### MATERIAL PROVIDED
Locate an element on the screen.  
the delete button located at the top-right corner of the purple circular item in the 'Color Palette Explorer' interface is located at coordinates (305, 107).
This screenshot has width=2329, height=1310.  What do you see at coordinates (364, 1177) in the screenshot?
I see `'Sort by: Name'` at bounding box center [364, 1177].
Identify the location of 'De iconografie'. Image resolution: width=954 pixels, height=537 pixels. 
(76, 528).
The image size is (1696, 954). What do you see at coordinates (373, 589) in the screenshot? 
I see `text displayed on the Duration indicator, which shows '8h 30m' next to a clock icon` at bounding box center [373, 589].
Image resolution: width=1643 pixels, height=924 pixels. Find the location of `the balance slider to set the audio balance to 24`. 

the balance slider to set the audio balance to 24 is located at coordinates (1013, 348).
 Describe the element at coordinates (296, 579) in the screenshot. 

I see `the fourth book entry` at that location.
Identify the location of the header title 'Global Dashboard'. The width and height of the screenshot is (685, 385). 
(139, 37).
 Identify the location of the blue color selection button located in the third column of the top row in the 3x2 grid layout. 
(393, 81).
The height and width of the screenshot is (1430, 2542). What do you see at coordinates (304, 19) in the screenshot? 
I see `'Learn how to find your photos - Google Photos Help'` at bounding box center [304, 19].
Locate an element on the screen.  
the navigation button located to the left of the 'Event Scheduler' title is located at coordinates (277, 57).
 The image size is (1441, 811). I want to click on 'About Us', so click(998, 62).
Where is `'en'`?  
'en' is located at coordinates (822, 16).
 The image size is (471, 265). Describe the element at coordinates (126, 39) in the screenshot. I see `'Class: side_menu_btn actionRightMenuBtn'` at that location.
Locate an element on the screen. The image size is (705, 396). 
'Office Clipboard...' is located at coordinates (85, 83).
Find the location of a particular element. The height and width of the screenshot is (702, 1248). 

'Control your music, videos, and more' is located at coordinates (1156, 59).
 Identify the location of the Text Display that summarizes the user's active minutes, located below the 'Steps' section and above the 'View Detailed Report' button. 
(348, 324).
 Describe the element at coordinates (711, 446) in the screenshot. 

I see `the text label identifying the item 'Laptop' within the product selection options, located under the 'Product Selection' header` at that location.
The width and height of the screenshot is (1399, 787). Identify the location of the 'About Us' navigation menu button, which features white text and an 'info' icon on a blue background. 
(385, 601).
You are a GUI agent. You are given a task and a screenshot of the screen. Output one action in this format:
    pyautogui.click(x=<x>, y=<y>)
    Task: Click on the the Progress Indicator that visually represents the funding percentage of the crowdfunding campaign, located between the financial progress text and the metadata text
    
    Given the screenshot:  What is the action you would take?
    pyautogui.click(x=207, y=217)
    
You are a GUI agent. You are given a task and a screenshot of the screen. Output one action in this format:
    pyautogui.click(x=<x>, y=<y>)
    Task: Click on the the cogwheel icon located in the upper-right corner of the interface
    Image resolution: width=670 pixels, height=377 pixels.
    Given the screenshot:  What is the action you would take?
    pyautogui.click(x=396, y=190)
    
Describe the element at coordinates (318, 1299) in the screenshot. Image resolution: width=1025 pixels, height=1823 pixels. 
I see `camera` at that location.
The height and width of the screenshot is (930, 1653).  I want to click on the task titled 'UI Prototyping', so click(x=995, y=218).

### TASK TO CARRY OUT
Rewrite the entries starting at the line containing "Identify the location of the Text" and ending at the line containing "(348, 324).", requests included, with 61 added to every coordinate in the answers.

### SOLUTION TO THE EXERCISE
 Identify the location of the Text Display that summarizes the user's active minutes, located below the 'Steps' section and above the 'View Detailed Report' button. 
(409, 385).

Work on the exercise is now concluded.